For Guerrero, playing these wildly different roles ways that she gets to break stereotypes and reverberate what the earth and what her customs in particular actually wait like.

"I played an inmate at a jail because that is a real story," Guerrero said. "On the other hand, another real story is a young woman who wants to exist a writer, who tin can experience artificial insemination in the weirdest way. For a long time, this country has had a problem imagining anyone other than white people have everyday normal experiences, to fantastical to the most traumatic."

The millions of viewers who spotter Guerrero take on these different roles learn about the bug that touch on immigrants, whether that's traditional Hispanic cultural values or the prison system. Guerrero said she has received feedback from friends and family unit who have been educated through her roles on pop television shows.

Without a strong community and a support organisation of family and friends who took intendance of her, Guerrero said, she wouldn't be where she is today. She also credits her mother, male parent and brother for pedagogy her powerful values from their Colombian heritage.

Tina Turnbow

"They showed me a world of possibilities, and that really stuck with me," Guerrero said. "My dad would e'er show me to concord my head up loftier when I'yard dancing because that is to prove security and to prove power and elegance."

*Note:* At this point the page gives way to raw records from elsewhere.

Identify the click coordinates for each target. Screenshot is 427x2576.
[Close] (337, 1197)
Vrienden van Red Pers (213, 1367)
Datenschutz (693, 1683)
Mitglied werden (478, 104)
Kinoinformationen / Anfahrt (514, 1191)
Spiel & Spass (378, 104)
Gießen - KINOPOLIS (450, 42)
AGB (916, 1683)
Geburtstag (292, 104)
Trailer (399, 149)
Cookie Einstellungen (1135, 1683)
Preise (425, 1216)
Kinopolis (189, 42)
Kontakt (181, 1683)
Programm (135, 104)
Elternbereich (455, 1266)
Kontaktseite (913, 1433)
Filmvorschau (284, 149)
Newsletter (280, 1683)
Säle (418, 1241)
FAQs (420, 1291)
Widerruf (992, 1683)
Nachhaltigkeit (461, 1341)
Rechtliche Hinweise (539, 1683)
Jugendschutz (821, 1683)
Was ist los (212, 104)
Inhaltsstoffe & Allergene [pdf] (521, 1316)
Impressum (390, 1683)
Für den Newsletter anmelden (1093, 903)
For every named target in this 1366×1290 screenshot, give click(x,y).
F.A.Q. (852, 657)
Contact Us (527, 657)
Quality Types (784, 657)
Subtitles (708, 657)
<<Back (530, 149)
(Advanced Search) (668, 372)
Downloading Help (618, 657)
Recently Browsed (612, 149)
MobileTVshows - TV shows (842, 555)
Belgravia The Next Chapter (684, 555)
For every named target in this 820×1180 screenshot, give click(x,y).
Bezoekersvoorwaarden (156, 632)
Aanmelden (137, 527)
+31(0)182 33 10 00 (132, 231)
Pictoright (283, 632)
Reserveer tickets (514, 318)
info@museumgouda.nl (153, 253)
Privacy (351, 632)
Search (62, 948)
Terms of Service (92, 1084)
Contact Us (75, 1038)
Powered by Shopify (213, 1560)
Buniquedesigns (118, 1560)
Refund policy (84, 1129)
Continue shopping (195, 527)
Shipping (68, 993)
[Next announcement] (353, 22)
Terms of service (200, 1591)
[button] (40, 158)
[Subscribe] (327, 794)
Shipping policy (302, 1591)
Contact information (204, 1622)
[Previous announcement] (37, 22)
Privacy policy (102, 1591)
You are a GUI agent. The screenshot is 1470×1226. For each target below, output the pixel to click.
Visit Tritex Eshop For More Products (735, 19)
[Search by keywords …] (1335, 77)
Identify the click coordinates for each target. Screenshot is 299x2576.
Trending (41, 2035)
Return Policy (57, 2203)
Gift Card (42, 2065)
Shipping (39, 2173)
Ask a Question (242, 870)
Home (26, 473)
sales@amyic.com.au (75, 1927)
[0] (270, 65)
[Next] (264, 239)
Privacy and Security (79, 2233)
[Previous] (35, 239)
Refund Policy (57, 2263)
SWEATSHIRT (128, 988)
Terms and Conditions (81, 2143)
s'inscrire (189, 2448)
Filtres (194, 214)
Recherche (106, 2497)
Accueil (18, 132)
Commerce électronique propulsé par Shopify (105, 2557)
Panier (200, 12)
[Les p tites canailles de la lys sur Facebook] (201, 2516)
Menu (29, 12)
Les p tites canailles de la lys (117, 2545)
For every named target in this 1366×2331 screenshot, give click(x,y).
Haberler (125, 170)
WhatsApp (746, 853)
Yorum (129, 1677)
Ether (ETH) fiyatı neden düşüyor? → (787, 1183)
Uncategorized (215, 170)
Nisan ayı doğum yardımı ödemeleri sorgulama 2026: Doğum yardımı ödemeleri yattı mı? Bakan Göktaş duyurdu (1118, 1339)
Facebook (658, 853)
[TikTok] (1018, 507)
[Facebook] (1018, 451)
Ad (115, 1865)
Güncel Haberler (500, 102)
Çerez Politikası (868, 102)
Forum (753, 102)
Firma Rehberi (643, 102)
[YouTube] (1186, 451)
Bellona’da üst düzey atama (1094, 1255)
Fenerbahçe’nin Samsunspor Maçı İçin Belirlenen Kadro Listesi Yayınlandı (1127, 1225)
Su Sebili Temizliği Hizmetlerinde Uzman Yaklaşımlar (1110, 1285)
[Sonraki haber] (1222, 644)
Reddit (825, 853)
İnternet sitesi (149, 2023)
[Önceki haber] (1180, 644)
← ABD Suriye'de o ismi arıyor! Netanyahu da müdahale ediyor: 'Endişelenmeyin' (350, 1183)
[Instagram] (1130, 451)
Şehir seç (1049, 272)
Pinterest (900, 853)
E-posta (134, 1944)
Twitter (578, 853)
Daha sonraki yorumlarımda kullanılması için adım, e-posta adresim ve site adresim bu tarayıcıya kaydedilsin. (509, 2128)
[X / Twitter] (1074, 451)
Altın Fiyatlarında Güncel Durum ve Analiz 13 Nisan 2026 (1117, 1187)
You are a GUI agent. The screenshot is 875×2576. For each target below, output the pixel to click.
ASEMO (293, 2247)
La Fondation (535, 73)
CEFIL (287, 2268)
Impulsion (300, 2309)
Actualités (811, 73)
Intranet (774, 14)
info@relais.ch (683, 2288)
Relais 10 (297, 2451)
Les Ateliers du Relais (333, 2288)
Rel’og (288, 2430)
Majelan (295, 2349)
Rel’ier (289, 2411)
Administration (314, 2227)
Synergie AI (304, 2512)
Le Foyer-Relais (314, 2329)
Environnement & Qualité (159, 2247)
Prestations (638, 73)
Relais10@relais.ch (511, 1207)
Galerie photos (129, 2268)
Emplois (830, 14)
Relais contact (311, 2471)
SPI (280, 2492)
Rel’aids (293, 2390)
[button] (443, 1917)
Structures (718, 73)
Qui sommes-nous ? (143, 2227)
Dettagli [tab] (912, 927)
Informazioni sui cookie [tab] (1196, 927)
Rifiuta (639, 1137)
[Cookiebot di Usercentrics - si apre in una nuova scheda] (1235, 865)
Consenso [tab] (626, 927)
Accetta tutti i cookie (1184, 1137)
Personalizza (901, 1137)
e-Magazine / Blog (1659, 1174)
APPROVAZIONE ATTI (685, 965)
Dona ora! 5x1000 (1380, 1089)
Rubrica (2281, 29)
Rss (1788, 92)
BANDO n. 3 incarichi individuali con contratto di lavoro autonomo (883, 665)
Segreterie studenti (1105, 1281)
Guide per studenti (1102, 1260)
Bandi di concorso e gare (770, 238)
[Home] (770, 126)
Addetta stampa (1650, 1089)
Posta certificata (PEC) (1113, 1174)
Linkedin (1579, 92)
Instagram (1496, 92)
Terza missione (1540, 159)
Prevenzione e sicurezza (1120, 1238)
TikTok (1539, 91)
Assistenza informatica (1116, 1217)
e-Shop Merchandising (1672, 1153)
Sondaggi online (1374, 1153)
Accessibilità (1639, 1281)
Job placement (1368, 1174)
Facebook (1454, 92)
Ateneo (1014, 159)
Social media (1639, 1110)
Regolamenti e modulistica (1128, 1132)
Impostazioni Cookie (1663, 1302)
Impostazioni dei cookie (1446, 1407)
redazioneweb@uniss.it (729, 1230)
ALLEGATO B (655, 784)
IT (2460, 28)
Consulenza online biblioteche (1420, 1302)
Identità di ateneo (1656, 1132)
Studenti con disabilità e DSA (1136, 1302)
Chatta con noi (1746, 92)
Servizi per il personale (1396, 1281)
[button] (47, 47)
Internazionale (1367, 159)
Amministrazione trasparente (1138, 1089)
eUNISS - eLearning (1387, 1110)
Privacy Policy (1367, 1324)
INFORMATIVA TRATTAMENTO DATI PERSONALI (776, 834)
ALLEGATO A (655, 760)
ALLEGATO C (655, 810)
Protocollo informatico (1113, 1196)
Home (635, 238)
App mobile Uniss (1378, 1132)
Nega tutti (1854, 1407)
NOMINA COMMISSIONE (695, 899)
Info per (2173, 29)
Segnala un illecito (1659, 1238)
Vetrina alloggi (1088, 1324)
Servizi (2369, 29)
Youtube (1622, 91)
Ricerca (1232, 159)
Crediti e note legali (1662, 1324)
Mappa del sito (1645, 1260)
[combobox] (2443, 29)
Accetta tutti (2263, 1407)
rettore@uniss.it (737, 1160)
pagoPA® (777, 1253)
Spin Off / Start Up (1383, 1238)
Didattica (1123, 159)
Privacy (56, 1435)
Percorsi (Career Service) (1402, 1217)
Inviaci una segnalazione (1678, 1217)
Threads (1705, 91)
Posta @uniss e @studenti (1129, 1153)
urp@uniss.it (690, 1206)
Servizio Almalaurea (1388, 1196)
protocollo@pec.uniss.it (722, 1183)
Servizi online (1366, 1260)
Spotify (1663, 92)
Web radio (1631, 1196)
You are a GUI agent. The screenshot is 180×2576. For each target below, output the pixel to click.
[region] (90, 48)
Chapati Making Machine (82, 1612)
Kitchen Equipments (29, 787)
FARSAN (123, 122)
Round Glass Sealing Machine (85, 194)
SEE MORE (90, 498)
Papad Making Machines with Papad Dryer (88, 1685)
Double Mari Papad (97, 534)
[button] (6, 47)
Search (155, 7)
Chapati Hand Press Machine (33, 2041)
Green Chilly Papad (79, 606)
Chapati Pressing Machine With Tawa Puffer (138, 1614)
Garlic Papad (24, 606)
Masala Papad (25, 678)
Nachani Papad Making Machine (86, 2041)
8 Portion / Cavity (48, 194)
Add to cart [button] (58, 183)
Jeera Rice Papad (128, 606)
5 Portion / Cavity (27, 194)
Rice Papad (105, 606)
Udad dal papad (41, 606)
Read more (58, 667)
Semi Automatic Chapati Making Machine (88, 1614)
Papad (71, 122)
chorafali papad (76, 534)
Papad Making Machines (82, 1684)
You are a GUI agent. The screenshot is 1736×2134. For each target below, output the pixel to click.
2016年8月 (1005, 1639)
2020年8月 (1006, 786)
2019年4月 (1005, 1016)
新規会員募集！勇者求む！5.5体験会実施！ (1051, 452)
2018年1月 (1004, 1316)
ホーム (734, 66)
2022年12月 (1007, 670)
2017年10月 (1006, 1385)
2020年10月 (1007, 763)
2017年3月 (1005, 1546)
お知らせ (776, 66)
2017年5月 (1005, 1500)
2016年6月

Guerrero said she hopes her work reaches out to children and people with like experiences as her own and lets them know they have an entire community backside them that understands their pain.

"My community is represented in me and everything that I do," Guerrero said. "So that's what I love the near out of being the thespian. I know little girls tin await at me and encounter me and say, 'Oh, I recognize that honey.'"

And hopefully her interim, storytelling and advocacy will motivate others to stand upwards for themselves and seek aid when they need it.

"The most important affair you tin can practise for yourself is requite yourself a chance," Guerrero said. "That's exactly what I did. … You don't have to showtime out knowing all of these things or existence the best. You have a place in this world."

Nuestras Voces Unidas (Our Voices United) is a HuffPost series created to honour Hispanic Heritage Month and amplify the diverse voices within the community. Detect all of our coverage here.